Today, we look into whether Wonder Woman speaks with an accent.
In Comic Book Questions Answered, I answer whatever questions you folks might have about comic books (feel free to e-mail questions to me at brianc@cbr.com).
Reader Laulu W. has REALLY wanted to know (as he’s been e-mailing me the same question a few times), “Does Wonder Woman have an accent in the comics? If so, what is the dialect like?” So let’s take a look!
Something that is always a bit confusing is just how to think about the Golden Age attitude towards stuff like this. I think it is difficult for people to quite grasp how Golden Age comic books worked, in the sense that they both A. didn’t care about this stuff at all and B. sometimes cared way too much about this stuff. In other words, you were really at the whims of whether the writer in question happened to have an interest in a topic, while the default state in a narrative approach as “No one cares? Show don’t tell.”

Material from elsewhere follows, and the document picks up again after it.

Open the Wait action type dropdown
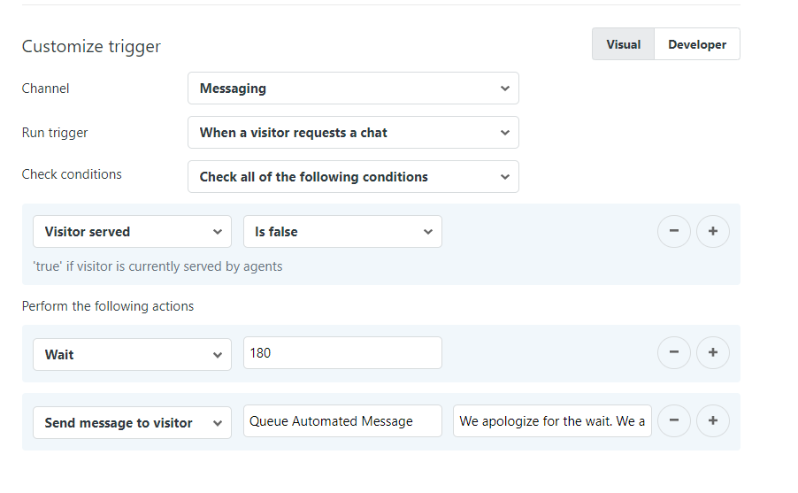This screenshot has width=798, height=493. [x=132, y=354]
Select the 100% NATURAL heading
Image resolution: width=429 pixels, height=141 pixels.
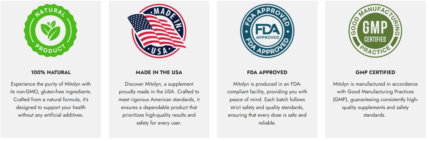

That was the fascinating conflict of William Moulton Marston, the creator of Wonder Woman, that he cared a LOT about certain topics but then would gloss over other stuff like crazy. It was Marston who, along with artist H.G. Peter, introduced Wonder Woman in All Star Comics #8, where he established that Wonder Woman and the other Amazons of Paradise Island come from Ancient Greece…
However, the interesting twist that Marston introduced here that sort of glossed over everything is the Magic Sphere that the Amazons had used to not only monitor all of the world’s history but even the future! As a result, Amazonian technology is more advanced than the modern world, but at the same time, their monitoring suggests that they know how to speak all of the other languages of the world…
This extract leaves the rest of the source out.